GIVEN DATA
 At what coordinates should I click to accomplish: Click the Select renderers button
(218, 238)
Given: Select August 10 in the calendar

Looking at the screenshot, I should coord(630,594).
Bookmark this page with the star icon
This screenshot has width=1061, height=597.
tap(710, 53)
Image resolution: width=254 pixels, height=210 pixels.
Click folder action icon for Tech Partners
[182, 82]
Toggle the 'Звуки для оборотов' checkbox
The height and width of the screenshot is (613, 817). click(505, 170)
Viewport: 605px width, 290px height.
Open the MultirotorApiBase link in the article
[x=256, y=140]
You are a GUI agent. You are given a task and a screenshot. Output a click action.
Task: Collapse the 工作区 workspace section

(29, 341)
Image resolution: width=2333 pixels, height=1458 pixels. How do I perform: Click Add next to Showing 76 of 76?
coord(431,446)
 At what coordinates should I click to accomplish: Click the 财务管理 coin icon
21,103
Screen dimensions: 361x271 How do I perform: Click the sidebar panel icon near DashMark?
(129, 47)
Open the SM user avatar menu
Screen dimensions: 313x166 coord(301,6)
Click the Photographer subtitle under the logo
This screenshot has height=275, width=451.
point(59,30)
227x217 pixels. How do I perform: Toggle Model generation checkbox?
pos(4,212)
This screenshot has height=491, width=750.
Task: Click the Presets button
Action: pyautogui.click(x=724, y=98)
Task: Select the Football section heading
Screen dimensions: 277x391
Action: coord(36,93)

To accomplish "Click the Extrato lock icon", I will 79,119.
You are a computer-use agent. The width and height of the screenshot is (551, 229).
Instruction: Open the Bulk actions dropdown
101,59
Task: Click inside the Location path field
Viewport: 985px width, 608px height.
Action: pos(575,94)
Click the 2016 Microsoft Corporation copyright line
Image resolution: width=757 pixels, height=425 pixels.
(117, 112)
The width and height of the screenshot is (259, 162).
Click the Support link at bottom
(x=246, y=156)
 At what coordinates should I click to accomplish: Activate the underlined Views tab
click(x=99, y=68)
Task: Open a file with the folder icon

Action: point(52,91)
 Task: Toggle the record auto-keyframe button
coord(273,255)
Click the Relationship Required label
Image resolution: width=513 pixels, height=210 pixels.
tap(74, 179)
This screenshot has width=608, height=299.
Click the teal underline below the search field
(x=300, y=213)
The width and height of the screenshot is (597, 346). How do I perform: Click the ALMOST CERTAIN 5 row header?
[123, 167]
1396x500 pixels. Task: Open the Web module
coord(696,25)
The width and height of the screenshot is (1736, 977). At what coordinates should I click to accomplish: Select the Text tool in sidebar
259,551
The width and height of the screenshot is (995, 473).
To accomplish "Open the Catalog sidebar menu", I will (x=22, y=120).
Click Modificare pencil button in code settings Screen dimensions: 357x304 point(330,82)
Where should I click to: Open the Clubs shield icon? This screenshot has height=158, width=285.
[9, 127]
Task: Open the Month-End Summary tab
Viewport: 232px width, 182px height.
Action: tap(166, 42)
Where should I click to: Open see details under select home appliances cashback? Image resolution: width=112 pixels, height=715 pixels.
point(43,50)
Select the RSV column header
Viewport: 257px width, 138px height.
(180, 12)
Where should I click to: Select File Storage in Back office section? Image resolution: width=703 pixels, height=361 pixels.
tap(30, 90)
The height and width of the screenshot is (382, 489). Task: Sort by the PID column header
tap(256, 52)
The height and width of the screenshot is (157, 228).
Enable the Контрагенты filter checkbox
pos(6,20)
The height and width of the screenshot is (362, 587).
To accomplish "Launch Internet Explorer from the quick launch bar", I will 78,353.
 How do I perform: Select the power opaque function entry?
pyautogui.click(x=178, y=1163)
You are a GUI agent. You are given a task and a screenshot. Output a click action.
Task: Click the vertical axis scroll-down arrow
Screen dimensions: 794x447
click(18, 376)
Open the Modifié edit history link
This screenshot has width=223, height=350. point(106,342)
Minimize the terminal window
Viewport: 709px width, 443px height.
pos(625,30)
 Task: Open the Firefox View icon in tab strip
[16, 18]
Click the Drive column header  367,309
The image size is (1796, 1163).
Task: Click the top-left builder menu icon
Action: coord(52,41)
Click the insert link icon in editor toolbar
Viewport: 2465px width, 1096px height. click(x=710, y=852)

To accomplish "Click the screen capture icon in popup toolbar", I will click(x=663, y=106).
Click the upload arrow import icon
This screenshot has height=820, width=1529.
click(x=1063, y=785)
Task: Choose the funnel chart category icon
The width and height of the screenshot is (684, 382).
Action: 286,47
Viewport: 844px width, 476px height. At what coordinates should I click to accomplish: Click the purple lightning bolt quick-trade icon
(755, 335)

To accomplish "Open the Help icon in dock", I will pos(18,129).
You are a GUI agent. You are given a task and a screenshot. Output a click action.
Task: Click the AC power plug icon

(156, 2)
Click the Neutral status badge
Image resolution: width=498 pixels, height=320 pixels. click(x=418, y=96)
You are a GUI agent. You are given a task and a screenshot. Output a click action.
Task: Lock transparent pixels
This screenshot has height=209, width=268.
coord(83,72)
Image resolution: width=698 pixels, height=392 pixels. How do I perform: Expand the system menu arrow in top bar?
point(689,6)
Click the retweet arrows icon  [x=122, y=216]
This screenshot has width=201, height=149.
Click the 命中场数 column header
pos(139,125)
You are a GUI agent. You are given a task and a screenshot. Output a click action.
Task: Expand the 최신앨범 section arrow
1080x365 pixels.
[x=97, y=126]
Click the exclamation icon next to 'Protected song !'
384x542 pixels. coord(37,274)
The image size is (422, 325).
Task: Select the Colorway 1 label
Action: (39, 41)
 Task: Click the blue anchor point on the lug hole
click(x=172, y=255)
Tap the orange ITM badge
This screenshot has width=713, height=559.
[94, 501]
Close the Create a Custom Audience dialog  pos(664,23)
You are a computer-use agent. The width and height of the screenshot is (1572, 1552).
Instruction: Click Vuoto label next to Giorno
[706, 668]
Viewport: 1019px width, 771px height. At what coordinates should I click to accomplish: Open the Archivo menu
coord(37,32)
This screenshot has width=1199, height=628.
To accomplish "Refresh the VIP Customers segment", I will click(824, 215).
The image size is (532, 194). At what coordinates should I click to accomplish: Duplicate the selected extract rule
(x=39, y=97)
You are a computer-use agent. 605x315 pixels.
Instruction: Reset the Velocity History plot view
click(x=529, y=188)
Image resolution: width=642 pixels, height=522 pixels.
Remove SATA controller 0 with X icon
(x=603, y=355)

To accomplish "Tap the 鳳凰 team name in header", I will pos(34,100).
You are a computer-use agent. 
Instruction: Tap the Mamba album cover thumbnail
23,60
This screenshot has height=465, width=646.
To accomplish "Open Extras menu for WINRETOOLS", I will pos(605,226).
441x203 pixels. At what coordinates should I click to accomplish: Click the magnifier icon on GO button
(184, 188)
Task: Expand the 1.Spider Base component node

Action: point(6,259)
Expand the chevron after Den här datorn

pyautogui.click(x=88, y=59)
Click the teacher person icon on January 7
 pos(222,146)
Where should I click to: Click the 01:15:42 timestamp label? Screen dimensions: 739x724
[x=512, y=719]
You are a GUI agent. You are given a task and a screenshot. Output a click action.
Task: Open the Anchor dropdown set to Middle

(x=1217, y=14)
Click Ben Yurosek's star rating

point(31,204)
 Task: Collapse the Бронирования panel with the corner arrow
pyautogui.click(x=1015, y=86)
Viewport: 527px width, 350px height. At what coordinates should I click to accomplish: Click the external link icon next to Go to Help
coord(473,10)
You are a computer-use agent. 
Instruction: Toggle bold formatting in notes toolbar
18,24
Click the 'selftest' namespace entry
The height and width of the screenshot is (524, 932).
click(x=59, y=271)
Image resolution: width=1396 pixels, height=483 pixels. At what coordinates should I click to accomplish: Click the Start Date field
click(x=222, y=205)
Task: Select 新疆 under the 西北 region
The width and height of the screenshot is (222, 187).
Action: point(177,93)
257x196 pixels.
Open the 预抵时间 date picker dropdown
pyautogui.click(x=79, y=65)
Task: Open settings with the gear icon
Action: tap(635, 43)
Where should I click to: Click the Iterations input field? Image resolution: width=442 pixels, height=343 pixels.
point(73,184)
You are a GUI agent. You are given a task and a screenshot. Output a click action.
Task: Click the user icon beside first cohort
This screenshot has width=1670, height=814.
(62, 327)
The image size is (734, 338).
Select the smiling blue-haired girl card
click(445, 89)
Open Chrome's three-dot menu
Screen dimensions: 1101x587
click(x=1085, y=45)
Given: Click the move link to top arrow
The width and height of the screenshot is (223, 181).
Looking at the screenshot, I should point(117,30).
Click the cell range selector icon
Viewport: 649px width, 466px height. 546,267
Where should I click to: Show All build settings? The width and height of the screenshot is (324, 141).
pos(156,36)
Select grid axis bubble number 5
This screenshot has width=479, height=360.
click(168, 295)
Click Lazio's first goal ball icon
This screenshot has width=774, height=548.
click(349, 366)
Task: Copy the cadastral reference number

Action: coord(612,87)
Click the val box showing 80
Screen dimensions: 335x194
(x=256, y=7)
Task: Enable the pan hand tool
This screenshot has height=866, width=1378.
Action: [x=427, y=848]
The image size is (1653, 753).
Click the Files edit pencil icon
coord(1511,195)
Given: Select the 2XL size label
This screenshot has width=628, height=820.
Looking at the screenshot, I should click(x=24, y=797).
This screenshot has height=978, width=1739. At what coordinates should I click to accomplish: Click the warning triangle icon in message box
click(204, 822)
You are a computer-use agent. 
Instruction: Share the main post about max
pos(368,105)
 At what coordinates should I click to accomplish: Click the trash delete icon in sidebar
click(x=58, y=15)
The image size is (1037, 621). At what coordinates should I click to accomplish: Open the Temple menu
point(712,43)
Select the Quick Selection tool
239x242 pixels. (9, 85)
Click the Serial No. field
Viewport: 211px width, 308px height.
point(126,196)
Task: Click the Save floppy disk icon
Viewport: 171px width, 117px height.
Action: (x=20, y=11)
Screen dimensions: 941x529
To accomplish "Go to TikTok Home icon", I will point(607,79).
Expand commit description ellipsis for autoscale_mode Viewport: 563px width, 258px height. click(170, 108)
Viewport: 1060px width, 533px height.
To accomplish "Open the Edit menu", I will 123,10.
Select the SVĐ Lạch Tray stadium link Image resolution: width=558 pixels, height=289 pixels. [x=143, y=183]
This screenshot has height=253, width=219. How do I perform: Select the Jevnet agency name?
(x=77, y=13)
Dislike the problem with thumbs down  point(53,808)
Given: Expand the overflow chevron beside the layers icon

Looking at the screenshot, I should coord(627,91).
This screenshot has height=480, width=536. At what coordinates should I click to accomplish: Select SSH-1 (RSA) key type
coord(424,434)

EXERCISE GOAL
Replace "toolbar" with "menu bar" in the entries between the line holding "Minimize the terminal window" and the line holding "will click(x=663, y=106).", inclusive. Write out only those lines again, changing nothing else.

WRITTEN RESPONSE
Minimize the terminal window
Viewport: 709px width, 443px height.
pos(625,30)
 Task: Open the Firefox View icon in tab strip
[16, 18]
Click the Drive column header  367,309
The image size is (1796, 1163).
Task: Click the top-left builder menu icon
Action: coord(52,41)
Click the insert link icon in editor menu bar
Viewport: 2465px width, 1096px height. click(x=710, y=852)

To accomplish "Click the screen capture icon in popup menu bar", I will click(x=663, y=106).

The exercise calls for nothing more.